Но их разговор прервал громоподобный танковый выстрел. Данила, пребывавший где-то вне реальности, с досадой вернулся к действительности и увидел, как один из белорусских танков в упор подбил гусеницу российского танка, мешавшего ему двигаться, и стал поворачивать башню в сторону грузовика. Астон-Мартин, который в эту минуту значительно опережал грузовик, резко остановился, чтобы развернуться и навести на выстреливший белорусский танк свою следующую ракету, мгновенно показавшуюся из люка на капоте. Однако этого не потребовалось – три других российских танка почти одновременным залповым огнем вывели белоруса из строя. Грузовик, в котором сидел Данила, находился в непосредственной близости от происшедшего, и эта война стала мешать Даниле говорить по телефону. Ксения столкнулась с той же проблемой, потому что кто-то в комнате сделал звук телевизора слишком громким и танковый залп, разразившийся из телевизионных динамиков, заглушил
– Да тише вы! – крикнули хором Данила и Ксения (Данила – на танки, которые двигались перед грузовиком по улице, а Ксения – в комнату, где ревел телевизор). Танки перестали стрелять, и кто-то в комнате уменьшил звук телевизора, и беседа продолжилась, так что весь мир для двоих собеседников снова сузился и свернулся до их голосов в телефоне.

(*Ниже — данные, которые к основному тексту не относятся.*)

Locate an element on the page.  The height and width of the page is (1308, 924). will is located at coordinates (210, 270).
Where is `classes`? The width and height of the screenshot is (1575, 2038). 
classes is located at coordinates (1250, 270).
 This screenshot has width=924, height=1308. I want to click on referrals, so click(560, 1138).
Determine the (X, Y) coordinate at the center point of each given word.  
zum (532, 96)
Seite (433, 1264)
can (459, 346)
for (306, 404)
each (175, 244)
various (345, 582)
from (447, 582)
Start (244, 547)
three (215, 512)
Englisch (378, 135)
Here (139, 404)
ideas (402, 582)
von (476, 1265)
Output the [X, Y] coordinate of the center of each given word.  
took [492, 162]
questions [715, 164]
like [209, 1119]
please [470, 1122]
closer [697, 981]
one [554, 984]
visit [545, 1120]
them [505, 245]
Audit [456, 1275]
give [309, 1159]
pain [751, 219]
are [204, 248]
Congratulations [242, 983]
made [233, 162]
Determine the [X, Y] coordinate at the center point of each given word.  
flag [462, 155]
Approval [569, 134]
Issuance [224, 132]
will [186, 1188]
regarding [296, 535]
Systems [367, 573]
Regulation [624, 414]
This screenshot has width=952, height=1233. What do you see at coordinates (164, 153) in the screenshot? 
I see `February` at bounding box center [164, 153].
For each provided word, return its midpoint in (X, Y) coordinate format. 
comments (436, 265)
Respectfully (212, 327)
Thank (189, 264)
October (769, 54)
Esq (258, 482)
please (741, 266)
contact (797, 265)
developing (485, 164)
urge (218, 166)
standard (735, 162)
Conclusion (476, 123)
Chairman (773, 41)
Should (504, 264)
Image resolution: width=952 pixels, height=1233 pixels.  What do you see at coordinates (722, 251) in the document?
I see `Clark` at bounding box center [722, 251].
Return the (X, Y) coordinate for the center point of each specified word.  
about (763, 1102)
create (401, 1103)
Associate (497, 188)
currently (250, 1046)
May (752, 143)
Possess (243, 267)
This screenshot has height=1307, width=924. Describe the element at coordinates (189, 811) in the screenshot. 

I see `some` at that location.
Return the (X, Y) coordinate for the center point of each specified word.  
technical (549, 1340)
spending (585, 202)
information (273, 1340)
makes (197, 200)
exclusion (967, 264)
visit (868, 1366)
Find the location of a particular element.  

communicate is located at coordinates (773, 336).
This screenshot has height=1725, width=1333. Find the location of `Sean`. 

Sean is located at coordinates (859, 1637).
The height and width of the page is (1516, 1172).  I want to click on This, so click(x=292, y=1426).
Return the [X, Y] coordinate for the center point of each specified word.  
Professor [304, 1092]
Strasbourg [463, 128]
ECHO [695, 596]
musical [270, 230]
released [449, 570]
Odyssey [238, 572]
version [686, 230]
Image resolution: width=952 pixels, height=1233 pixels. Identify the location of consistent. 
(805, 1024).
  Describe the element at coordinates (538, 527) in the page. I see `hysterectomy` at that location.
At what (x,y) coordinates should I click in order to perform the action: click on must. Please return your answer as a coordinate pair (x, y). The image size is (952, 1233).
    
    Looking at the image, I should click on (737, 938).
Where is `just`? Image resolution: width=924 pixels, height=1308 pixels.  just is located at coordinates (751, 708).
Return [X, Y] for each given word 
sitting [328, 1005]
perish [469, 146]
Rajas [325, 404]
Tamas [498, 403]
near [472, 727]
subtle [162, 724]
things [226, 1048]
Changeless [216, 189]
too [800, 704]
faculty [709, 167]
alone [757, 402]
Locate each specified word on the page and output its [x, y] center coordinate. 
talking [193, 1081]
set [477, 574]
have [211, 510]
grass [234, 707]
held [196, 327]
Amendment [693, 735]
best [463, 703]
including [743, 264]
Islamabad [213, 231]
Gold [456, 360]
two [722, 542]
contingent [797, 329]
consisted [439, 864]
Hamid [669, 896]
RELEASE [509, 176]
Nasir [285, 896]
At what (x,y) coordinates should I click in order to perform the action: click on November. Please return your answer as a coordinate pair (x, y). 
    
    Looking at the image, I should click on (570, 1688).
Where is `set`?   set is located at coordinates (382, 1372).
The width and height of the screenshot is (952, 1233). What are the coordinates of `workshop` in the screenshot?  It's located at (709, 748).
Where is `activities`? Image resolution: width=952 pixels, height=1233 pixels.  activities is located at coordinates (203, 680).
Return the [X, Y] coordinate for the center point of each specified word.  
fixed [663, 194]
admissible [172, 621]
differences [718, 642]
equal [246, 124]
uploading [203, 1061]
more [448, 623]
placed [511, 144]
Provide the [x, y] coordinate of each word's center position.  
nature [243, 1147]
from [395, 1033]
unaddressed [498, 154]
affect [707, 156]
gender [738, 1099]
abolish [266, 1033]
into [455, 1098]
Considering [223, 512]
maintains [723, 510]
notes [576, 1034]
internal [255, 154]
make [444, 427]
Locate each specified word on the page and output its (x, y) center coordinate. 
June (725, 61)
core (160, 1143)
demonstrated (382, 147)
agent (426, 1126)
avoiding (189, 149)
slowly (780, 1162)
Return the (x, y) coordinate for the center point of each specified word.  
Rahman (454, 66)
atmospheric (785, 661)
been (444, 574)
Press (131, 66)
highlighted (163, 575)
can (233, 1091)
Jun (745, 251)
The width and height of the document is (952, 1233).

– А ты уверен, Данила, что мы говорим об одном и том же грешном деле? – сказала Ксения.
– Надеюсь.
– А уверен, что не спешишь с этим делом?
– Спешу?
– Да. Я как-то даже взволновалась.
И надо заметить, она и вправду взволновалась, ей передалось искреннее чувство, с каким Данила говорил с ней. Безошибочным женским чутьем она распознала (в отличие от самого Данилы), что происходит, и сформулировала это мысленно так: «А парень-то по уши запал на меня».
– А! Понял. Ксюш, насчет спешки можешь не волноваться. Ничего серьезного, никаких «выходи за меня замуж», никакой этой современной легкомысленной ерунды, меня интересует только старый добрый секс на почве искренней страсти, – когда Данила говорил это, в его голове мелькнула мысль, которую он оценил бы, если бы был в состоянии оценивать в эту минуту свои мысли, как мысль отчаянно смелую. Мысль, мелькнувшая в его голове, была примерно такая: «Если я считаю, что могу изменить мир, то какого черта я не могу предложить ей выйти за меня замуж?!»
– О, гора с плеч, – Ксения рассмеялась. – Ты меня успокоил. Сразу видно – джентльмен.
– Это ты меня окрыляешь.
– Знаешь, Данила, чистый секс – это действительно немного старомодно. Хотя и романтично.
– Романтично? – уточнил Данила.
– Да. И эротично.
– Ни за что бы не подумал.
– А что ты сейчас делаешь?
– До того, как ты позвонила, спасал… – Данила покосился на Паутова, который тут же воздел глаза небу, – спасал Россию.
– Высокая планка. После такого придется соответствовать самому себе и совершать только эпические поступки. Что еще у тебя в планах?
– Ну, чуть раньше я еще хотел взорвать цивилизованный мир, – Данила снова покосился на президента. – Ну в смысле одним махом улучшить его.
– Тоже сильно. Знаешь, что я тебе на это скажу? Хочешь взорвать мир – начни с меня, – Ксения на секунду было смутилась, не понимая, как получилось, что она спокойно и твердо произнесла эти слова. Фраза вылетела из ее уст сама собой. Пока Данила, как и она сама, не ожидавший от нее столь бравого заявления, чуть замешкался с ответом, Ксения, словно бы пытаясь уточнить для себя послевкусие фразы, мысленно произнесла ее еще раз и решила, что – нет, ничего страшного. Сказано – значит, сказано, так тому и быть.
– С радостью, – столь же просто и твердо ответил Данила после паузы, во время которой у него даже закружилась голова от вертикального взлета их отношений. – Прямо сейчас и… всегда, пока смерть не разлучит нас, – прибавил он и тоже удивился, что произнес это, не испытывая ни малейшего смущения, как будто всегда имел право сказать такие слова самой обольстительной девушке на земле, какой, без сомнения, была Ксения.
– Я тут пока чуть-чуть занят, правда, – теперь он начал размышлять более практически. – Я сейчас на Тверской. А ты где?